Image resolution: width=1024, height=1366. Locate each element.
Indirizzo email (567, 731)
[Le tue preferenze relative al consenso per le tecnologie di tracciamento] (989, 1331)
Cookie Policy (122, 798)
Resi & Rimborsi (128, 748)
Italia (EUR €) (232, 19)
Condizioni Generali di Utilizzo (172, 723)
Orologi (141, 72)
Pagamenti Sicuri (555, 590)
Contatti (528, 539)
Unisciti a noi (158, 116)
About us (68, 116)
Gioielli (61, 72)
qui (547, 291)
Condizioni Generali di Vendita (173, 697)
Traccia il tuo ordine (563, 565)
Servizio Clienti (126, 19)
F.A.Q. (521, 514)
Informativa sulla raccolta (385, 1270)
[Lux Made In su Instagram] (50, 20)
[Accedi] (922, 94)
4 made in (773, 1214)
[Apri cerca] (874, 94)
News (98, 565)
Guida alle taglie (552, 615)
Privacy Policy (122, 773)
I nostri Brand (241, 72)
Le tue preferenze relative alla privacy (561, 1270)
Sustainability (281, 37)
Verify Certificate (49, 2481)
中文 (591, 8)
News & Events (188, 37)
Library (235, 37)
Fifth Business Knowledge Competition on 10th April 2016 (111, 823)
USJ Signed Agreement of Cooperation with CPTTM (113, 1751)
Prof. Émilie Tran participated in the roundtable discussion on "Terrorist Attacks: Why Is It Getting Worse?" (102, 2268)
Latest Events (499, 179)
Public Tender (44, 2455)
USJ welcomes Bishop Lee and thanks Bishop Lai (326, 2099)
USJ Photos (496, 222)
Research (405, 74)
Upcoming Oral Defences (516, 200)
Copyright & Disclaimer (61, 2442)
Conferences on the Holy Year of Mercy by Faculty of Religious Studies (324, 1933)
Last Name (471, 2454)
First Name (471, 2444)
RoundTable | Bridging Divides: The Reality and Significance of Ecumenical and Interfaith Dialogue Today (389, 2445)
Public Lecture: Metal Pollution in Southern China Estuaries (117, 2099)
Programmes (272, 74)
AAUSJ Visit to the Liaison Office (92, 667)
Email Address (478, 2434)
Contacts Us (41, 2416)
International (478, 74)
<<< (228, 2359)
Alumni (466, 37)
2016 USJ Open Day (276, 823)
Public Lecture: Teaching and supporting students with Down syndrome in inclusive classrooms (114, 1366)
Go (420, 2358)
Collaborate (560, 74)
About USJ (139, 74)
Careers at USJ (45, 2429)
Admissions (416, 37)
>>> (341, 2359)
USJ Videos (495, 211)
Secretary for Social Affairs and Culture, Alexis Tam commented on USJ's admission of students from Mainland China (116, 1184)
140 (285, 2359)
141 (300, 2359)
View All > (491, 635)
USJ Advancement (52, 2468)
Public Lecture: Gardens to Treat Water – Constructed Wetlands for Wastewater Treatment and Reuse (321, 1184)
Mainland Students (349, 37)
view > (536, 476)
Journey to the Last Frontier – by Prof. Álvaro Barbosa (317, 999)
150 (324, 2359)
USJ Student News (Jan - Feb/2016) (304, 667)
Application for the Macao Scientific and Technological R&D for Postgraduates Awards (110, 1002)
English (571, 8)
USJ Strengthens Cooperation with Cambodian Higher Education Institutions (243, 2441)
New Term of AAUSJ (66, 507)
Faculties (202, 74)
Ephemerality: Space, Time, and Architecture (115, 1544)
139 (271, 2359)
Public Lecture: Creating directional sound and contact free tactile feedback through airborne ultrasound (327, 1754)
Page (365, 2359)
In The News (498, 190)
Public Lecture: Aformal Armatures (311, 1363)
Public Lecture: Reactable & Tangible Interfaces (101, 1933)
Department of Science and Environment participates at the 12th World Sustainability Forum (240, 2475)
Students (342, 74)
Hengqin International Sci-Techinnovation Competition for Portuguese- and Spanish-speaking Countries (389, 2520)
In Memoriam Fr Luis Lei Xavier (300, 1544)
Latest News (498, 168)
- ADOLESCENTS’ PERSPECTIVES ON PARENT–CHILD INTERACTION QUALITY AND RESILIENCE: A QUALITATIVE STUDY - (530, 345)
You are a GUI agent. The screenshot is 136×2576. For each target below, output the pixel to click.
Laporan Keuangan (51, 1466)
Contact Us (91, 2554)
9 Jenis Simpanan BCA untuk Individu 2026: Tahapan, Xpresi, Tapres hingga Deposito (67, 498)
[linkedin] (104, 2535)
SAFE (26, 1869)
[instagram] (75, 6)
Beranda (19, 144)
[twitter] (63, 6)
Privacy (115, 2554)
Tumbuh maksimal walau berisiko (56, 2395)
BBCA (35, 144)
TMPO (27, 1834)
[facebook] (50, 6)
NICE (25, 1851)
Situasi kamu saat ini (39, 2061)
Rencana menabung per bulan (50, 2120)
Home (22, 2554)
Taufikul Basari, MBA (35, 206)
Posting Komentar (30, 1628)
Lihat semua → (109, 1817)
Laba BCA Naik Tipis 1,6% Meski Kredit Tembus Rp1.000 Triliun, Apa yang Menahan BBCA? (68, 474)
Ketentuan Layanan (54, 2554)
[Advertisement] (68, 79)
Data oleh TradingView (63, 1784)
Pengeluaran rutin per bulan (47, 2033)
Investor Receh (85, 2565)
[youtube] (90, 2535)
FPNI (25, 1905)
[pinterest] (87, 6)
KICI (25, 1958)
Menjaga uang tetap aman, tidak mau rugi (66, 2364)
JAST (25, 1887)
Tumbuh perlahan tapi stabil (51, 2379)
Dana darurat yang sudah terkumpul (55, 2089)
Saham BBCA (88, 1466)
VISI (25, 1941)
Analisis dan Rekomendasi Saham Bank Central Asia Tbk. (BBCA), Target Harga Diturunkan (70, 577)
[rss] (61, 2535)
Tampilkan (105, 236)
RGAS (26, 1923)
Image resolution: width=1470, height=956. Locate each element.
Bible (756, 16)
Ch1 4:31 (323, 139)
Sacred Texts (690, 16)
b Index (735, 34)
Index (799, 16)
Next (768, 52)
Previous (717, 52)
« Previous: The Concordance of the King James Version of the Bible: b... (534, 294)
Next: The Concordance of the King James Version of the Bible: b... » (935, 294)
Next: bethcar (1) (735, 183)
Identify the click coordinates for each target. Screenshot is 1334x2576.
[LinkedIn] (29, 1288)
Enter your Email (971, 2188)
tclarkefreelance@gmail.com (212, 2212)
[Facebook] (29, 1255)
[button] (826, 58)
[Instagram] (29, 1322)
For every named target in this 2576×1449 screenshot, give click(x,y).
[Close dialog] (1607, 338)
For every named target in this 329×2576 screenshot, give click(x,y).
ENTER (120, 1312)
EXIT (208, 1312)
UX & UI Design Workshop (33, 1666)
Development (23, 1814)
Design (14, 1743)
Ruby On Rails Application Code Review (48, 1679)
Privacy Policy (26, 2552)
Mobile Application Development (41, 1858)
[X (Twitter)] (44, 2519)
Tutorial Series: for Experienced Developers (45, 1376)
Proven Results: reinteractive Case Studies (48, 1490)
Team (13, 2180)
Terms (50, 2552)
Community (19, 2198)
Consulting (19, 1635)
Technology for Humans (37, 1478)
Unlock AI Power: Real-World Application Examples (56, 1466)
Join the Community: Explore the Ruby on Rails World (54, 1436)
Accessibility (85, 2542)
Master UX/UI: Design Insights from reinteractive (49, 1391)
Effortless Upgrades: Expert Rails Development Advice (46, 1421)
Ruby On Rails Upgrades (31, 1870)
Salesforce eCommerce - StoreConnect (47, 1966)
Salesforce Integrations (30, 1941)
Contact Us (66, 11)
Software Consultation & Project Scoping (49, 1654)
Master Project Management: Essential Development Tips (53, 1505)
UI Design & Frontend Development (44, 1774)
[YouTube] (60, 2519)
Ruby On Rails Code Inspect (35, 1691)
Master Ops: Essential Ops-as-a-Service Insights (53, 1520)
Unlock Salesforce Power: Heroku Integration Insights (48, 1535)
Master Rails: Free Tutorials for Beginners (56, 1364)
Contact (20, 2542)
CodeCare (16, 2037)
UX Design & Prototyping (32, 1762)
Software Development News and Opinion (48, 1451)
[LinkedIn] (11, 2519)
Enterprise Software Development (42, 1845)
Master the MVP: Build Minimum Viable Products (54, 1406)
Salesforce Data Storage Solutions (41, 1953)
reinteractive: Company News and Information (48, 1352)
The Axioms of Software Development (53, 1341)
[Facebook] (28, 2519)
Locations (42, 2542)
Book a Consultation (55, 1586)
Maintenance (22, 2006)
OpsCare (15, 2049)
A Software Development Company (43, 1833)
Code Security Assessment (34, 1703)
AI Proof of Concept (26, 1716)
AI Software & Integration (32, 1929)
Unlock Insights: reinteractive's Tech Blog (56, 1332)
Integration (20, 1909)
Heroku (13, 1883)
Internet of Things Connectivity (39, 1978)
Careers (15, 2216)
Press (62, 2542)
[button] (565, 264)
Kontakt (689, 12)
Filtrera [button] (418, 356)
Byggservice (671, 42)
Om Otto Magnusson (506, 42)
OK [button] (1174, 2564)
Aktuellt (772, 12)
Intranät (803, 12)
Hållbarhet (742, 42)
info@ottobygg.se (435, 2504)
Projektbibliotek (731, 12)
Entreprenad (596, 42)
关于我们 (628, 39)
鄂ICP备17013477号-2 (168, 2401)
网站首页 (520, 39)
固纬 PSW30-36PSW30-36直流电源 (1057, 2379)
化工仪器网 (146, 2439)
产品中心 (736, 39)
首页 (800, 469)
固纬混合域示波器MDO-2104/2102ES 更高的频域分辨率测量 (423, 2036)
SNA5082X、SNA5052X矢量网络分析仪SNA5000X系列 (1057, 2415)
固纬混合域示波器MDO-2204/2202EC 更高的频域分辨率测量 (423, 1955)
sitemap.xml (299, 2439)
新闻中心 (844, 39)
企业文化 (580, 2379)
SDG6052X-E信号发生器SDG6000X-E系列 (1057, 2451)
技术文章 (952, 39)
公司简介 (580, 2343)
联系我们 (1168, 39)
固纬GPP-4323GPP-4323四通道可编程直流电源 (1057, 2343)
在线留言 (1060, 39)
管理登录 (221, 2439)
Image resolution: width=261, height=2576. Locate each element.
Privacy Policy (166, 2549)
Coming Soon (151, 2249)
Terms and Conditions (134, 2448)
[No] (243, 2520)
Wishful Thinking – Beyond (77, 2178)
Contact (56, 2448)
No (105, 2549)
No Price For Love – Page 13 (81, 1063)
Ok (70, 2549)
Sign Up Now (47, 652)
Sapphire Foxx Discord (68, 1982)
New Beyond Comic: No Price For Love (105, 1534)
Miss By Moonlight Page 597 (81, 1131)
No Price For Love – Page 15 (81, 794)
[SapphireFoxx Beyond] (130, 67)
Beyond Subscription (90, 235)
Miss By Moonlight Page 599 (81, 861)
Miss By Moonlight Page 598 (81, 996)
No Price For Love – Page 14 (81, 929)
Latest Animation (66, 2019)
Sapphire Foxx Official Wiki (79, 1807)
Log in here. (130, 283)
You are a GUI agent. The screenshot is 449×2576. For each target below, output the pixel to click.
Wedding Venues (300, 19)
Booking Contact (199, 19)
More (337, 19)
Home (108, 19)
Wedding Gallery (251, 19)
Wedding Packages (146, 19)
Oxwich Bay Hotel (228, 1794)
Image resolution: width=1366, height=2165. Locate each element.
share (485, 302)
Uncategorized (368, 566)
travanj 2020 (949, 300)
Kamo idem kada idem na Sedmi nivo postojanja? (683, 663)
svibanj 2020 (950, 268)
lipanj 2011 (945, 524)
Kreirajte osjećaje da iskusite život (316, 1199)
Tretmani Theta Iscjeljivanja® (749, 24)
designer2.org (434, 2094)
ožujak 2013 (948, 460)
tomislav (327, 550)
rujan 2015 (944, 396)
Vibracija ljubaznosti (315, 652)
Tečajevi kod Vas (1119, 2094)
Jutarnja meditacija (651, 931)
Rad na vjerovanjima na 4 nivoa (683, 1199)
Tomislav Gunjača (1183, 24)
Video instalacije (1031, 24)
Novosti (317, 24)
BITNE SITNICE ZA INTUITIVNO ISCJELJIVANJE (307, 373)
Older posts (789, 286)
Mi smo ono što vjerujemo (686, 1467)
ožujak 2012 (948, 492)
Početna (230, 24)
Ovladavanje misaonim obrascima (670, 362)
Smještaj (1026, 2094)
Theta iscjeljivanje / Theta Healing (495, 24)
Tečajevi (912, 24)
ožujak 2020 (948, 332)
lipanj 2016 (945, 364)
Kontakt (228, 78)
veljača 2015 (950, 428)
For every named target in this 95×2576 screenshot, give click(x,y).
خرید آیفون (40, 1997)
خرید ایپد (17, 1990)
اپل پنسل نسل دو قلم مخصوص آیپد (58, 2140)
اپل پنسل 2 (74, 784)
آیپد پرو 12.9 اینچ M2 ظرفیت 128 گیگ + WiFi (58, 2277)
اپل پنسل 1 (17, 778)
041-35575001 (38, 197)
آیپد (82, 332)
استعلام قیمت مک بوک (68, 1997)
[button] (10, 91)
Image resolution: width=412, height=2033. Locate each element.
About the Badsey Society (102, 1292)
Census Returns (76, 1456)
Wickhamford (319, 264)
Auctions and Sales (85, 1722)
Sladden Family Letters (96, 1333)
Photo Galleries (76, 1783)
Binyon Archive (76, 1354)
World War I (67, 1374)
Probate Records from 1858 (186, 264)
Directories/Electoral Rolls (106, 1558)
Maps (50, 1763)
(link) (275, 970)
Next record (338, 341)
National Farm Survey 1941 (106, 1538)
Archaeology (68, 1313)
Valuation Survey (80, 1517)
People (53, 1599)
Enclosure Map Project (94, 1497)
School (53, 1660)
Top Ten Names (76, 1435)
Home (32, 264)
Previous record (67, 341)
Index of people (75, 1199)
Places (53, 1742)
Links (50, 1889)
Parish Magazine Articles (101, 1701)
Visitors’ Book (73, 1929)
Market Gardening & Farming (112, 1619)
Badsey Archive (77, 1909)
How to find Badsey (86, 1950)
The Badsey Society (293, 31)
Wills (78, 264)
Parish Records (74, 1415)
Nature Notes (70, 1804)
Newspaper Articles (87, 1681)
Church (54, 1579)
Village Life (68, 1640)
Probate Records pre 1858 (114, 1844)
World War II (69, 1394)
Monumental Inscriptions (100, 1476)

+ + +

- _What to produce_
From the material above, set down exactly the lines starting at the one with "Maintenance (22, 2006)" and ending at the one with "Kontakt (689, 12)", end lines included.

- _Your solution_
Maintenance (22, 2006)
OpsCare (15, 2049)
A Software Development Company (43, 1833)
Code Security Assessment (34, 1703)
AI Proof of Concept (26, 1716)
AI Software & Integration (32, 1929)
Unlock Insights: reinteractive's Tech Blog (56, 1332)
Integration (20, 1909)
Heroku (13, 1883)
Internet of Things Connectivity (39, 1978)
Careers (15, 2216)
Press (62, 2542)
[button] (565, 264)
Kontakt (689, 12)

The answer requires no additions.